Brief =
Repeat the lines of the data exactly, from the first one through the one that contains "Viewport: 644px width, 429px height.".

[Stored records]
-*-

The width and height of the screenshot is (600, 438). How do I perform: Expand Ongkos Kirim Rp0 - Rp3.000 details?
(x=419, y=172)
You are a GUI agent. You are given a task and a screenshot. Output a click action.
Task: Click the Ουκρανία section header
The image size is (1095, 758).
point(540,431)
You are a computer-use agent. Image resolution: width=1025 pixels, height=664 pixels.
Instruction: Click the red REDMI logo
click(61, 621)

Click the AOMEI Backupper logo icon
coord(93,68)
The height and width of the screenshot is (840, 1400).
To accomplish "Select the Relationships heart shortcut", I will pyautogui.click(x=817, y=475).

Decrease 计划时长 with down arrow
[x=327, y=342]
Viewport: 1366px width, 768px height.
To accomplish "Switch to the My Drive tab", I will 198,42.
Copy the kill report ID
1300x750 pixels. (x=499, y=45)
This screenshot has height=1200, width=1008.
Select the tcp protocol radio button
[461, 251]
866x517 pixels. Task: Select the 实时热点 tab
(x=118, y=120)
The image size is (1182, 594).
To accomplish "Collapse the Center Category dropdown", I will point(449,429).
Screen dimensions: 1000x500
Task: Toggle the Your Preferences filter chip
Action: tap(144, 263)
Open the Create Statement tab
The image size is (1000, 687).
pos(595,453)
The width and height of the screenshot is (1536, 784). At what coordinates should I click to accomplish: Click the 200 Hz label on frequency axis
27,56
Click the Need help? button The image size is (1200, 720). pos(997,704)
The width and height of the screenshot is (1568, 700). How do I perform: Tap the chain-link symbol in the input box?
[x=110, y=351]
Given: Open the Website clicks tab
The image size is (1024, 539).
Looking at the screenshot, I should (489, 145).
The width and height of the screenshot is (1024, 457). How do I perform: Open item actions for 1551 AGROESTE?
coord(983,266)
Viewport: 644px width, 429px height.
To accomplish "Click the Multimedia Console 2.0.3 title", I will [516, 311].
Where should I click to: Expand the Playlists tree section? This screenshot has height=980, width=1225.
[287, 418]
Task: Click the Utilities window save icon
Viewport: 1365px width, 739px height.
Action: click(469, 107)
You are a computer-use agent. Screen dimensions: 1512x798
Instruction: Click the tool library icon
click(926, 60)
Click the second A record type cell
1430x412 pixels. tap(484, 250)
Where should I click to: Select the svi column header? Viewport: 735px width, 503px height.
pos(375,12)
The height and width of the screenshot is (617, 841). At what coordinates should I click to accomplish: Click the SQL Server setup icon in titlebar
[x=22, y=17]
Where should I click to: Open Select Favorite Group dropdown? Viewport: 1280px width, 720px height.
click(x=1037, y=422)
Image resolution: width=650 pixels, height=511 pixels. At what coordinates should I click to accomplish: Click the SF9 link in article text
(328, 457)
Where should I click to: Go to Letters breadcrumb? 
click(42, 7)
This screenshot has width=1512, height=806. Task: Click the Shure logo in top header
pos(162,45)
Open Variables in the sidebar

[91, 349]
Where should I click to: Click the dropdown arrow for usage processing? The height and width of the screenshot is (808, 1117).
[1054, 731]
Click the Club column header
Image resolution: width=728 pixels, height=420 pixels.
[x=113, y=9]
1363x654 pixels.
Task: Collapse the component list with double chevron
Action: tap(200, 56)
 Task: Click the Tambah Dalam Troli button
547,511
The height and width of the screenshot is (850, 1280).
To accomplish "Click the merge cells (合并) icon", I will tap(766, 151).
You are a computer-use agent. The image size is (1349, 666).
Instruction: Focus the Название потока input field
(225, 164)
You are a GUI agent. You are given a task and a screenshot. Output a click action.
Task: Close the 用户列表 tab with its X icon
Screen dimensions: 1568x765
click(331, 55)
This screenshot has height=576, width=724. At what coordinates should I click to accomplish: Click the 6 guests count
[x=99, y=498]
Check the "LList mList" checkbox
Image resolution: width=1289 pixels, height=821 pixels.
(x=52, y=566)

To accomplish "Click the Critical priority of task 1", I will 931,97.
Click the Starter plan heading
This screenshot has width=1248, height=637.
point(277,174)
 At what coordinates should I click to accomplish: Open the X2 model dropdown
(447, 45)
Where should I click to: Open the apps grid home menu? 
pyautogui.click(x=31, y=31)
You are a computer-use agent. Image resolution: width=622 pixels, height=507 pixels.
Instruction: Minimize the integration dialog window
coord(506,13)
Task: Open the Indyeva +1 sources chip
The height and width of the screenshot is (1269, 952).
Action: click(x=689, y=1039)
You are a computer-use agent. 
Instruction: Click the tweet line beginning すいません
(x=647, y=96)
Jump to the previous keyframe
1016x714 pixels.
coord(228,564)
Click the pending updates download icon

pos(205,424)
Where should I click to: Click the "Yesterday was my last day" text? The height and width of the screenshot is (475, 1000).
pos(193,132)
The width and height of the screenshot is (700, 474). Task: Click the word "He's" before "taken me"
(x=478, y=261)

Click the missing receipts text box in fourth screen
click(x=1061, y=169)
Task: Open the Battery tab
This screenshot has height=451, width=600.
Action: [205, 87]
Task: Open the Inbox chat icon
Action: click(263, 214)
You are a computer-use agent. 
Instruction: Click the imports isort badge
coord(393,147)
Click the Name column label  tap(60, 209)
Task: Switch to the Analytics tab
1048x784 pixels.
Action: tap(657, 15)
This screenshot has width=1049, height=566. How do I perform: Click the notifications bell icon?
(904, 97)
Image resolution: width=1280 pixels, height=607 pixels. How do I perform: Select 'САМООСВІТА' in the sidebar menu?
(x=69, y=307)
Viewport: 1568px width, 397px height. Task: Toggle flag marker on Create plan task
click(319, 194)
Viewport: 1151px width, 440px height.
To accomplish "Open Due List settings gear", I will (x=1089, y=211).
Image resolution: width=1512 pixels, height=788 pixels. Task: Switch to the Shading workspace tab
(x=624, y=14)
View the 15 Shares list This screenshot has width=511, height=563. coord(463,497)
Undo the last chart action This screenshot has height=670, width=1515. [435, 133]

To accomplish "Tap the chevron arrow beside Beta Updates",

-*-

Result of this exercise =
The width and height of the screenshot is (600, 438). How do I perform: Expand Ongkos Kirim Rp0 - Rp3.000 details?
(x=419, y=172)
You are a GUI agent. You are given a task and a screenshot. Output a click action.
Task: Click the Ουκρανία section header
The image size is (1095, 758).
point(540,431)
You are a computer-use agent. Image resolution: width=1025 pixels, height=664 pixels.
Instruction: Click the red REDMI logo
click(61, 621)

Click the AOMEI Backupper logo icon
coord(93,68)
The height and width of the screenshot is (840, 1400).
To accomplish "Select the Relationships heart shortcut", I will pyautogui.click(x=817, y=475).

Decrease 计划时长 with down arrow
[x=327, y=342]
Viewport: 1366px width, 768px height.
To accomplish "Switch to the My Drive tab", I will 198,42.
Copy the kill report ID
1300x750 pixels. (x=499, y=45)
This screenshot has height=1200, width=1008.
Select the tcp protocol radio button
[461, 251]
866x517 pixels. Task: Select the 实时热点 tab
(x=118, y=120)
The image size is (1182, 594).
To accomplish "Collapse the Center Category dropdown", I will point(449,429).
Screen dimensions: 1000x500
Task: Toggle the Your Preferences filter chip
Action: tap(144, 263)
Open the Create Statement tab
The image size is (1000, 687).
pos(595,453)
The width and height of the screenshot is (1536, 784). At what coordinates should I click to accomplish: Click the 200 Hz label on frequency axis
27,56
Click the Need help? button The image size is (1200, 720). pos(997,704)
The width and height of the screenshot is (1568, 700). How do I perform: Tap the chain-link symbol in the input box?
[x=110, y=351]
Given: Open the Website clicks tab
The image size is (1024, 539).
Looking at the screenshot, I should (489, 145).
The width and height of the screenshot is (1024, 457). How do I perform: Open item actions for 1551 AGROESTE?
coord(983,266)
Viewport: 644px width, 429px height.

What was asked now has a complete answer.